Databricks Cost Allocation and Chargeback

Cost Allocation is where admins manage how LakeSentry assigns spend to accountable owners. It combines two dimensions:

  • Accountability: org unit → department → team, used for chargeback and budgets.
  • Context: optional projects and shared buckets, used to explain why the spend happened.

LakeSentry is conservative: if a cost line cannot be attributed with a defensible path, it remains workspace/unattributed instead of being guessed.

Shows attribution quality, unattributed spend, and the largest allocation gaps. Use this tab first after onboarding or after adding new workspaces to find missing mappings, tags, or rules.

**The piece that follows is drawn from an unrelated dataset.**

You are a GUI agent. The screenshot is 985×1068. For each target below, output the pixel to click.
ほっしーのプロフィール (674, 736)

Rules override default ownership when you know how a resource should be charged. Lower priority numbers run first; at the same priority, workspace-specific rules are favored over global rules.

Rule types:

TypeUse forMatch criteria
ExactA known cluster, warehouse, job, or pipelineResource type + exact resource ID
PatternNaming conventions, tag conventions, or principal domainsResource type, regex pattern, principal domain, tags
ProportionalPlatform overheadSKU pattern and/or usage type, split by compute spend

Attribution modes:

  • Direct: assign 100% of the matched spend to one team and optional project.
  • Split: distribute spend across multiple teams by percentages that must total 100%.
  • Shared: mark a resource as shared infrastructure and place it in a shared bucket.

Lists resources and their current attribution path. Use it to inspect clusters, warehouses, jobs, pipelines, and other cost subjects before creating an exact rule.

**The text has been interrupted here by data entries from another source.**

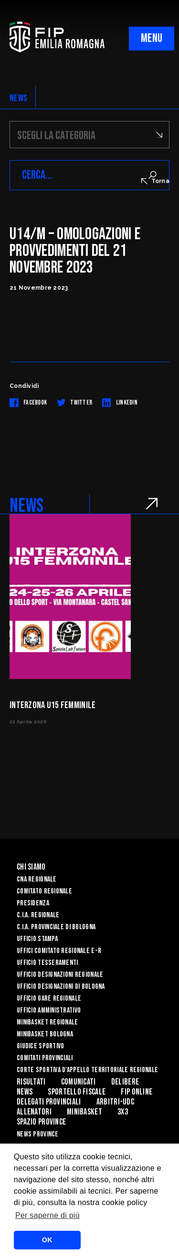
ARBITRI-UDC (115, 1102)
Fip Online (136, 1092)
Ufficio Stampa (37, 938)
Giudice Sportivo (40, 1046)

Projects are a horizontal label for spend that cuts across the hierarchy. A team can own spend directly while the project explains the business context.

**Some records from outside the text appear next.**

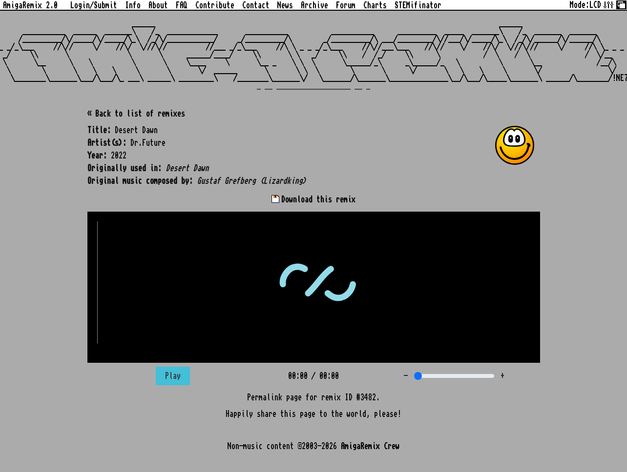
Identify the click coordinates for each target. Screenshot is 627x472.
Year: (97, 155)
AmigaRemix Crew (370, 446)
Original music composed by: (140, 181)
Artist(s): (106, 143)
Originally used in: (124, 168)
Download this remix (313, 199)
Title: (99, 130)
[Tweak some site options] (608, 4)
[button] (514, 145)
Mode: (585, 5)
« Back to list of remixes (136, 114)
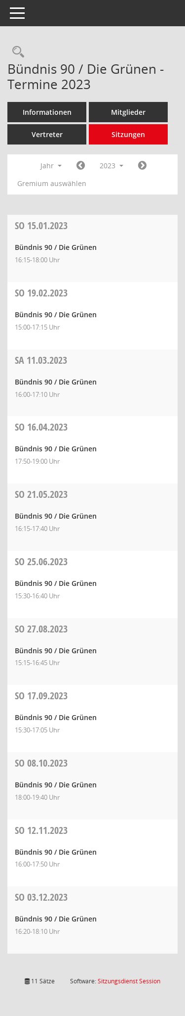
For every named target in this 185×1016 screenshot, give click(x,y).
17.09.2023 (41, 695)
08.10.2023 (41, 763)
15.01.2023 (41, 225)
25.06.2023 (41, 561)
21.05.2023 (41, 494)
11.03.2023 (41, 360)
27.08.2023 (41, 628)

Shows Databricks tag usage and how tags contribute to attribution. Tag-based pattern rules are useful when teams already tag clusters, jobs, or warehouses consistently.

For each billing record, LakeSentry evaluates attribution in this order:

  1. Session-based allocation for eligible shared compute — SQL Serverless warehouses and all-purpose clusters — when query history or audit activity is available. Warehouse sessions split by query duration; all-purpose sessions split by command count. A gap greater than 2 hours starts a new session.
  2. Proportional rules for overhead categories such as networking, database, predictive optimization, and other platform usage.
  3. Exact and pattern rules by priority. Exact rules match a specific resource type and ID; pattern rules AND together name, tag, principal-domain, and resource-type criteria.
  4. Fallback waterfall: shared-resource owner, mapped user, mapped resource owner, known user without team, then workspace/unattributed.

See Cost Attribution & Confidence Tiers for the full attribution model and confidence tiers.

  • Start with Mappings so users and teams exist before creating rules.
  • Prefer exact rules for high-cost named resources.
  • Prefer pattern rules for stable naming conventions and required tags.
  • Use proportional rules only for overhead where no single owner exists.
  • Review the Overview tab after every connector backfill to catch newly unattributed spend.